Es éste, mi Señor y no otro. Dios en el que desconfié y ahora creo. La pieza perdida del desarraigado puzle de mi existencia se encuentra en esas sus manos poderosas que mueven el mundo. Sea en el ser supremo, Dios Padre, la fuerza ordenadora que da sentido al complejo sistema Universo. Entienda la razón humana que tras la hecatombe de lo humano, se eleve el alma inmortal como la nubecilla de incienso que en la oscuridad, oculta la silueta del que a bien dicen Todo lo Puede. Gran Poder, poderoso e imperial Rey del Cielo y de la Tierra. Astillas somos de su madera, espigas de trigo esparcidas por el pan de la abundancia amorosa del Cristo humanizado que murió como sacrificado cordero para liberar nuestras manos de culpas.

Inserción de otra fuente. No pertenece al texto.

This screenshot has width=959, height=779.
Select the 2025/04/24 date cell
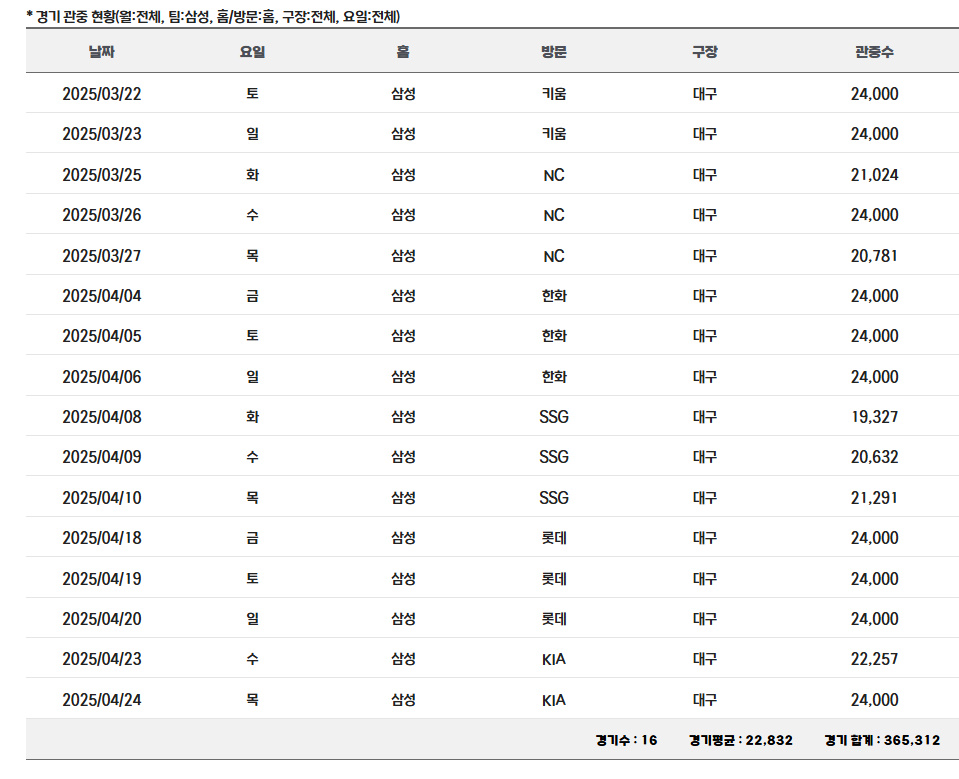point(102,700)
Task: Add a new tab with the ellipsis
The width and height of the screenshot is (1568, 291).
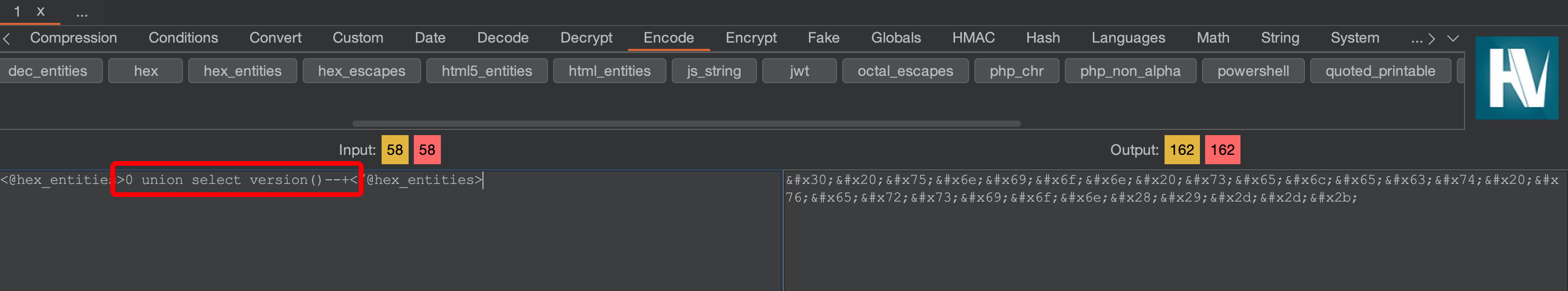Action: 82,11
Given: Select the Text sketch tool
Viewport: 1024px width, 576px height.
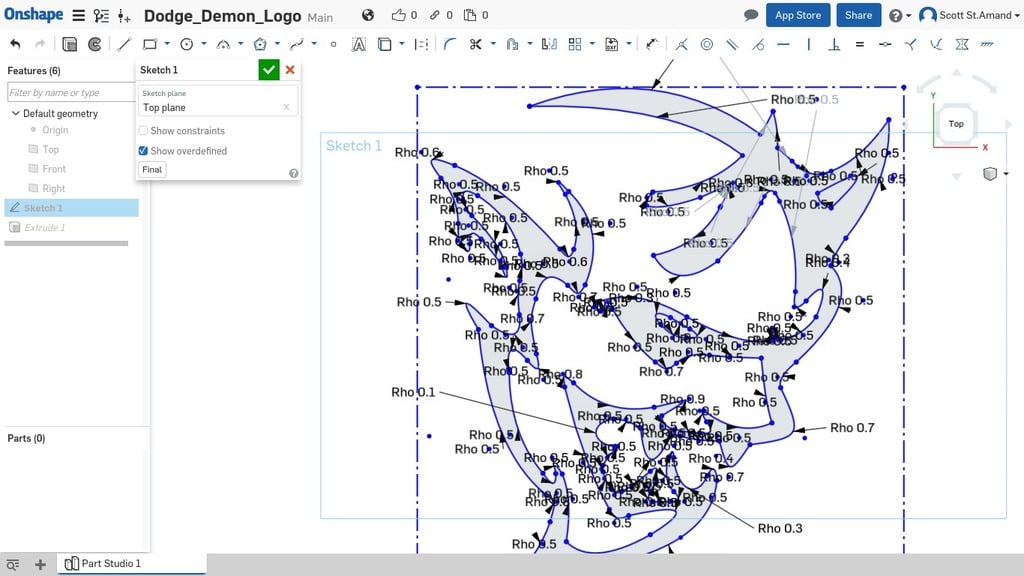Looking at the screenshot, I should pyautogui.click(x=358, y=44).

¡Oh Dios, que moras en el interior del corazón de tu hijo pecador! Llévame por el sendero de tu Gloria y cuando las fuerzas me falten y mi existencia decline en el último hálito, aparta la Cruz de tu hombro, que yo apartaré cardos y espinas de tus pies, tómame de la mano y llévame a ese Cielo que pregonan tus labios de miel y sangre.